The combination of well-captured moments of honest struggle and emotion in the documentary and re-enacted film create a variety of beautiful scenes from seemingly ordinary situations. For instance, while traveling in the United States with his translator, Stanislav gazes upon the rolling hills of South Dakota covered in golden-brown grass and remarks that all it would take is one mistake, and in a second everything would be gone. It then cuts back to the actor’s portrayal of Petrov’s decision to not launch a strike upon America. Throughout the movie, Anthony uses the juxtaposition of the acting and the real to feed off each other and create a beautiful and cohesive narrative.

In addition to the visual choices, the audio of the film deserves great praise.  The audio of the movie sets the tone from the very start with sounds of static and a dramatic prelude to a nuclear launch. But the music also complements the visuals such that the music is always heightening the effect of the drama and adding to the intrigue.

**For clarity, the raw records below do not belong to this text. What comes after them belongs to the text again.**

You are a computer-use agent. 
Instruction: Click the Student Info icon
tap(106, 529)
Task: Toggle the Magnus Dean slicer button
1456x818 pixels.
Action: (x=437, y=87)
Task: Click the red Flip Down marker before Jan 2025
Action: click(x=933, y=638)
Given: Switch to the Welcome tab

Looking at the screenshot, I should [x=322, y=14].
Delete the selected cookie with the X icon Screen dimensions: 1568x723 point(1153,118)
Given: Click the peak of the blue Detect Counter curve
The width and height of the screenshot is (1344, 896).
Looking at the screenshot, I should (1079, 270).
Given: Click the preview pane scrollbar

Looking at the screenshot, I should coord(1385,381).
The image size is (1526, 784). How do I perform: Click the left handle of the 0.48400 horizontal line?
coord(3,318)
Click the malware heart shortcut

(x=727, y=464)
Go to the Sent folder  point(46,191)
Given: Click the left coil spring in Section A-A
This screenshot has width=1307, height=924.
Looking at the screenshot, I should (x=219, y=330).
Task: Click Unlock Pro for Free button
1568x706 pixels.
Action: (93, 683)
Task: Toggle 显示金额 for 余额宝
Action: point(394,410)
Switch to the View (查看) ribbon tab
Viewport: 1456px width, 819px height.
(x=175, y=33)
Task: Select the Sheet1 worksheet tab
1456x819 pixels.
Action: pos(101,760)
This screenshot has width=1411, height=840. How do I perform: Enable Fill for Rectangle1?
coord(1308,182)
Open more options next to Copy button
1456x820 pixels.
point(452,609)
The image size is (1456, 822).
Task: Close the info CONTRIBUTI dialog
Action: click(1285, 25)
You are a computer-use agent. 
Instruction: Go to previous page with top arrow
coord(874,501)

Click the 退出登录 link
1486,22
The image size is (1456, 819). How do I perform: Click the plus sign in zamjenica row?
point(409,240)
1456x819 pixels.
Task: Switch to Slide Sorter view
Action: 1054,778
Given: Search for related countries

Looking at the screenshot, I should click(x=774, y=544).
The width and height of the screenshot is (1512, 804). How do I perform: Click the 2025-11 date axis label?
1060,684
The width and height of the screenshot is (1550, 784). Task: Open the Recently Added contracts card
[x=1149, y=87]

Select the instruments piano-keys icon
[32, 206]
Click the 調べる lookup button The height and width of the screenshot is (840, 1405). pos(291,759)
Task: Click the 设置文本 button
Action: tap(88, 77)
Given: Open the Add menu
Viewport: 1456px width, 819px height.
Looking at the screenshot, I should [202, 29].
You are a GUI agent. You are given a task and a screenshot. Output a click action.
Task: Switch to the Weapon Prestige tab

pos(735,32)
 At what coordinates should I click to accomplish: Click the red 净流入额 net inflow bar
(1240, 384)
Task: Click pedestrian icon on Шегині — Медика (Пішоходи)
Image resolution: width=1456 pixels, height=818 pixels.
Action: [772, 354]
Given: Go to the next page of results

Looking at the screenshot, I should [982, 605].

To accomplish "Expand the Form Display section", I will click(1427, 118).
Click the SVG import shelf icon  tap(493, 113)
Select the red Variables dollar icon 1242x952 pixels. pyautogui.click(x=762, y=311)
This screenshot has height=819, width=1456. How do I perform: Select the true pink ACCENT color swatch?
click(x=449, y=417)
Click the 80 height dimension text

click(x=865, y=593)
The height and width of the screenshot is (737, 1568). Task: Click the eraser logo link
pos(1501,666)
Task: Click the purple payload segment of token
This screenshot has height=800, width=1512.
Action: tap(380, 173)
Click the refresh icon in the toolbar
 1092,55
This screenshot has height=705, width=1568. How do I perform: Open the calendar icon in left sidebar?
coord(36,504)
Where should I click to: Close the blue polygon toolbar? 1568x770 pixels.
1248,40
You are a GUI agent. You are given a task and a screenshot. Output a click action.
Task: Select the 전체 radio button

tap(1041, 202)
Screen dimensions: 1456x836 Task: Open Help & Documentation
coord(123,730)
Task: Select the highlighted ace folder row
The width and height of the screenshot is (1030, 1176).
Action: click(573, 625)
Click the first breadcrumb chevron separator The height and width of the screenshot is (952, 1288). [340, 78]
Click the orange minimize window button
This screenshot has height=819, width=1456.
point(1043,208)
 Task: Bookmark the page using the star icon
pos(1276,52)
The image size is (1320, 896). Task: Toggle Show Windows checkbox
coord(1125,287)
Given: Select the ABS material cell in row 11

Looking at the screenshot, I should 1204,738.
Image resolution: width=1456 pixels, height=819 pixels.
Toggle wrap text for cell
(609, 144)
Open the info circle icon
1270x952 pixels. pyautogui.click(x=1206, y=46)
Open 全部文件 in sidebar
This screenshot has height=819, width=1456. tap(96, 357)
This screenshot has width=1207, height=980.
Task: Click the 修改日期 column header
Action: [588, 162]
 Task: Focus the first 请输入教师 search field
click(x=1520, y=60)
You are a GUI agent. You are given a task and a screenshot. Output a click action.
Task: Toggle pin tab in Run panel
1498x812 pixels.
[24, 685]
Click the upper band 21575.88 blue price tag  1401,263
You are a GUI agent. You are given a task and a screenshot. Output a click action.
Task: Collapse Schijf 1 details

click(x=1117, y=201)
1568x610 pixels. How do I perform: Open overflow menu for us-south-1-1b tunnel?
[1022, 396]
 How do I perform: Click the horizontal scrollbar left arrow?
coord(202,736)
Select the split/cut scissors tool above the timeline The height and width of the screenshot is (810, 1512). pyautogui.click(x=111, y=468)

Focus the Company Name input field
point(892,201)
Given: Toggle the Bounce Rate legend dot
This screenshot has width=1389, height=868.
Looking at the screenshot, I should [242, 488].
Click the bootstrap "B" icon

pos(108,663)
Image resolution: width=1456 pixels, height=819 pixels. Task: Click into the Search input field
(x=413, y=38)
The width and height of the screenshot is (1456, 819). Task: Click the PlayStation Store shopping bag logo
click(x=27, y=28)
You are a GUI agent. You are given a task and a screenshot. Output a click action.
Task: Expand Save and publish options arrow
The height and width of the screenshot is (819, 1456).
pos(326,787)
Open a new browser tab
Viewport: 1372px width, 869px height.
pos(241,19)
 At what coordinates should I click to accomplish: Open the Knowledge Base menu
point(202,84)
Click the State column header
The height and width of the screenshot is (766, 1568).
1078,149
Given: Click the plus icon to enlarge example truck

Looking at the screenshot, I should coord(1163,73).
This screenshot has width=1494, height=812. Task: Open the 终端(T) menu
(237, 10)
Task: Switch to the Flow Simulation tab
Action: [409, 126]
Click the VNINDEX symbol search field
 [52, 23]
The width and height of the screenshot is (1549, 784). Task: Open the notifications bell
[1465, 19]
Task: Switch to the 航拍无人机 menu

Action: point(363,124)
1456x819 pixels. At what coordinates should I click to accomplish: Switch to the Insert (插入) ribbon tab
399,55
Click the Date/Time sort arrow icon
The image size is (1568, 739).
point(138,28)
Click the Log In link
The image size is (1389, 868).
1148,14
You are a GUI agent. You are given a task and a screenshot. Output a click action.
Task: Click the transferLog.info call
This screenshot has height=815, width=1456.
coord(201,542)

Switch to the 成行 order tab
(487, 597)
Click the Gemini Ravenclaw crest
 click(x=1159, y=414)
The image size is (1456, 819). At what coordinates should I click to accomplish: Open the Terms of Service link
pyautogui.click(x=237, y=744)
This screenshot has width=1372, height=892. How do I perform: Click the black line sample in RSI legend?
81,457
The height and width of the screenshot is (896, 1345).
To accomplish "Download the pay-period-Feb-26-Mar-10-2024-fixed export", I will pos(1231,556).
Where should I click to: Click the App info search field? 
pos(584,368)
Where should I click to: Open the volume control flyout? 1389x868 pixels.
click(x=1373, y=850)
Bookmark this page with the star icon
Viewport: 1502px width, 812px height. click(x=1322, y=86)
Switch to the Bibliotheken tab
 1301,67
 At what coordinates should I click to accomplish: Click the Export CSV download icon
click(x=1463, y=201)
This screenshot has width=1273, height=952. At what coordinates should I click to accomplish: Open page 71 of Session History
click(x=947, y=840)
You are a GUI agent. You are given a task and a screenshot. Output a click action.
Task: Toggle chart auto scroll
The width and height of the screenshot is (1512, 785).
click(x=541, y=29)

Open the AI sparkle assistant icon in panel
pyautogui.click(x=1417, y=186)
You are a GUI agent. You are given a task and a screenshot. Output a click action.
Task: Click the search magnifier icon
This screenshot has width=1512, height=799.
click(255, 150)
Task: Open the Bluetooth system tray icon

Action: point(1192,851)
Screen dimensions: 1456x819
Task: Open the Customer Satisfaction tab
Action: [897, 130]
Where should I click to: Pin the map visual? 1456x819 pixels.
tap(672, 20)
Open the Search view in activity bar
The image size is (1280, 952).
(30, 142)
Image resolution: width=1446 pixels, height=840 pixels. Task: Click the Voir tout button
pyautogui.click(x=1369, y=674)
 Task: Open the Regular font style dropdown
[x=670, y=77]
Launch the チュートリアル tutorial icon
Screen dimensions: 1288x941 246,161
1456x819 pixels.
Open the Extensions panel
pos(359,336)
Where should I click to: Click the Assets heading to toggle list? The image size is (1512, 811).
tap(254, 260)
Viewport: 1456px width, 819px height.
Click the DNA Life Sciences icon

But besides cinematographic choices by the director in constructing the movie, the subject matter sheds light on political discussion surrounding nuclear weapons and mutually assured destruction. The movie provides political commentary about the dangers of nukes, but makes it more nuanced than the typical “nukes are bad” cliche by using Petrov’s Soviet perspective to deconstruct the dichotomy between the Soviets and the United States The movie offers significant, nuanced insights into the nuclear age. One particularly fascinating insight is found in Petrov’s interaction with a national park ranger standing above a Minuteman II ICBM. In this interaction, Petrov fiercely argues that the ranger must be wrong that the United States was only preparing for a Soviet first strike because the Soviets were only defending themselves from a U.S. first strike, an event they anticipated because of America’s willingness to use nuclear weapons in World War II. Petrov’s unique insight is a reminder that each nation alienated the other, but neither wanted to be the one to fire the strike that would trigger a nuclear apocalypse. Additionally, Petrov also gives insights into the future possibility of miscalculations and the intentional use of nuclear weapons in the future.

Perhaps even more importantly though, the movie captures Petrov’s personal struggles through his own tragedies, and it is here that the unique narrative style of the movie really comes through at its best. While the political message may get viewers to think, Petrov’s personal struggles will leave eyes watery. In one of the most astute comments of the movie, Petrov’s translator remarks, “You want countries to forgive each other but you cannot even talk to your own mother.” This moment epitomizes what this movie does brilliantly in combining a genuine human story with a larger political issue. The quotation highlights that, hero or not, regardless of his insights, Petrov is still only human, and must fight through his own personal battles.

“The Man Who Saved the World” is one of those rare movies that can make a viewer ponder, laugh and cry all within seconds of each other. The movie brilliantly captures large-scale political issues and intimate human interactions in a tight and coherent narrative. It is an absolute must-watch.

The film will show in the screening room of New South Residence Hall on Feb. 5, 2015 at 7 p.m.